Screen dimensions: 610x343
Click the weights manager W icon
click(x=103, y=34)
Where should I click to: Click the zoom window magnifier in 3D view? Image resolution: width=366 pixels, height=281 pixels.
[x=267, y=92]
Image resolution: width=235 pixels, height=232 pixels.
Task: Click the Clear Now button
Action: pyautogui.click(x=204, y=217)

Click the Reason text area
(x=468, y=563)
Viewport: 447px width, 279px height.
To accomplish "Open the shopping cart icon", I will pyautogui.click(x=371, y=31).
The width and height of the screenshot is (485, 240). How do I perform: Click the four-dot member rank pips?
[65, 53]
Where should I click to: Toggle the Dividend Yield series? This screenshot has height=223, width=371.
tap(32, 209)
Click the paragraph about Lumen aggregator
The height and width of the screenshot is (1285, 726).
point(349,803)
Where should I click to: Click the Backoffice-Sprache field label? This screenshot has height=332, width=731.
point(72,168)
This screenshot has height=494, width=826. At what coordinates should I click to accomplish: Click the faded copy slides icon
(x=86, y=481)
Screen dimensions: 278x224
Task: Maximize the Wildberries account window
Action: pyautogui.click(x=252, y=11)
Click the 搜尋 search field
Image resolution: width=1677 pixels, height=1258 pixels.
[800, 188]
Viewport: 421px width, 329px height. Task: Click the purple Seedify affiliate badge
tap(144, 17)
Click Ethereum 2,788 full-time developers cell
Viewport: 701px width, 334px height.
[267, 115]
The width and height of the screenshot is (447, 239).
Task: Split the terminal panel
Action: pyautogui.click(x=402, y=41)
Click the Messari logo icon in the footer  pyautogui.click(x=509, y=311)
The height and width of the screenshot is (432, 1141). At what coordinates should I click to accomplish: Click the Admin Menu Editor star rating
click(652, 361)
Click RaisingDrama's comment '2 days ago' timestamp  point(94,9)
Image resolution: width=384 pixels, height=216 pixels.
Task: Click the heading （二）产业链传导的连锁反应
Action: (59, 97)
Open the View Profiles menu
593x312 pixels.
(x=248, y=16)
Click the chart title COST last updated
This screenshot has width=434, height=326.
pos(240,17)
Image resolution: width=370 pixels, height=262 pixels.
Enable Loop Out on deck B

What the task asks: Starting at the line that contains "Viewport: 421px width, 329px", output each remaining line of the listing, the last line included, exactly as it appears.

Result of this task:
Viewport: 421px width, 329px height. Task: Click the purple Seedify affiliate badge
tap(144, 17)
Click Ethereum 2,788 full-time developers cell
Viewport: 701px width, 334px height.
[267, 115]
The width and height of the screenshot is (447, 239).
Task: Split the terminal panel
Action: pyautogui.click(x=402, y=41)
Click the Messari logo icon in the footer  pyautogui.click(x=509, y=311)
The height and width of the screenshot is (432, 1141). At what coordinates should I click to accomplish: Click the Admin Menu Editor star rating
click(652, 361)
Click RaisingDrama's comment '2 days ago' timestamp  point(94,9)
Image resolution: width=384 pixels, height=216 pixels.
Task: Click the heading （二）产业链传导的连锁反应
Action: (59, 97)
Open the View Profiles menu
593x312 pixels.
(x=248, y=16)
Click the chart title COST last updated
This screenshot has width=434, height=326.
pos(240,17)
Image resolution: width=370 pixels, height=262 pixels.
Enable Loop Out on deck B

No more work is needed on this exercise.